Tempos de Verão

Uma miniatura outonal sobre o tempo que passa

Não se deixem enganar pelo título: "Tempos de Verão" é uma miniatura outonal sobre a ausência, sobre o tempo que passa e o que vai ficando connosco daqueles que deixamos para trás, exercício elegante mas progressivamente mais vão sobre o modo como a vida continua.
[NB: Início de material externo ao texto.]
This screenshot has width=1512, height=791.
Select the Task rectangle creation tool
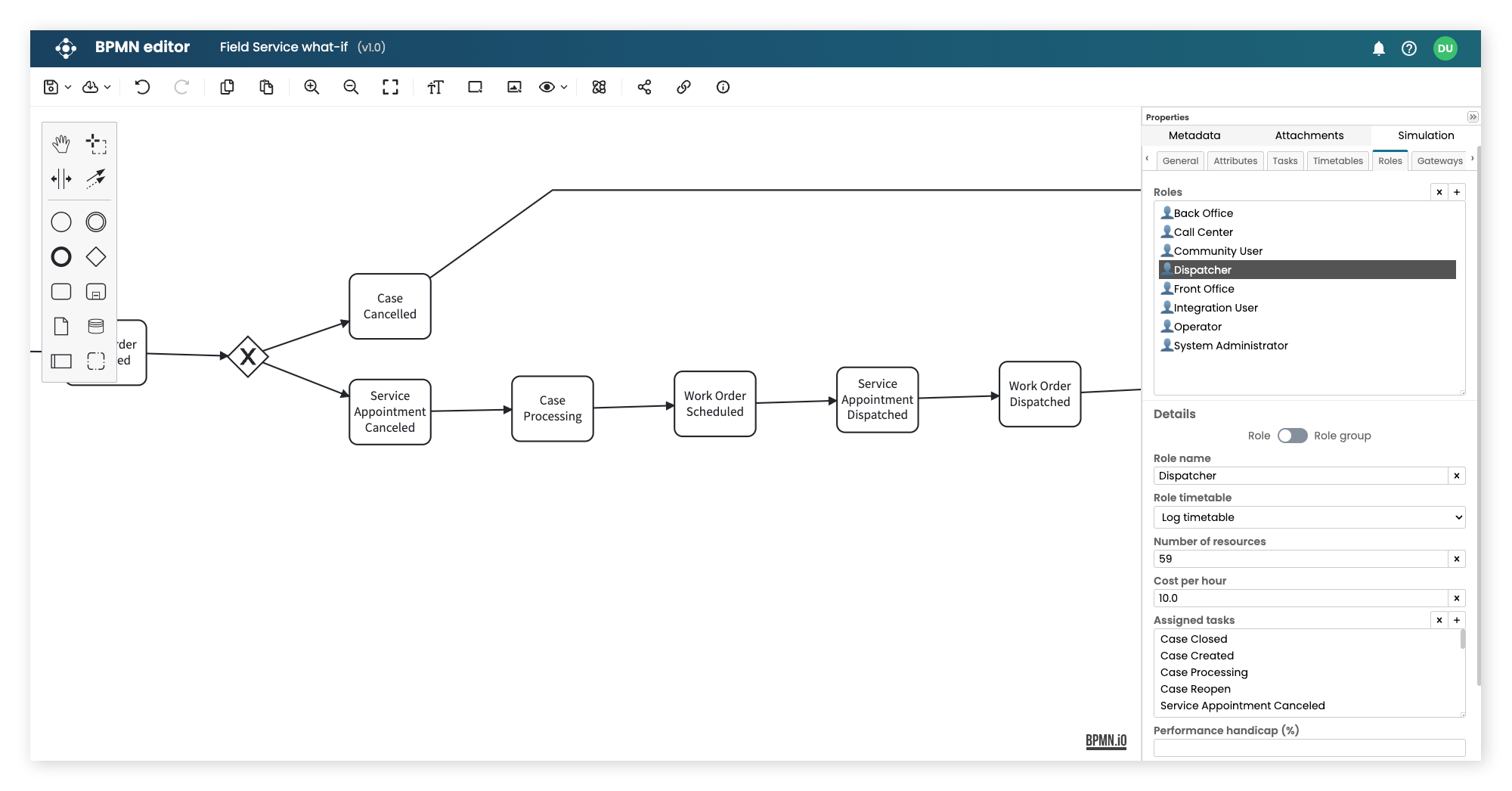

No caso, tudo roda à volta da casa de campo onde Hélène vive com a empregada, dedicada a preservar a memória e a colecção privada de obras de arte e móveis de época do tio, ele próprio artista consagrado.


Quando Hélène morre, as suas previsões prescientes sobre as partilhas são confirmadas pelo comportamento dos três filhos, dois dos quais têm vida feita no estrangeiro - desenhando com elegância o equilíbrio difícil entre a emocionalidade e o pragmatismo, mas também o jogo de trocas e equivalências entre o público e o privado, entre o valor pessoal, sentimental, que atribuímos a um objecto, e o modo como o tempo se encarrega de o fazer desaparecer.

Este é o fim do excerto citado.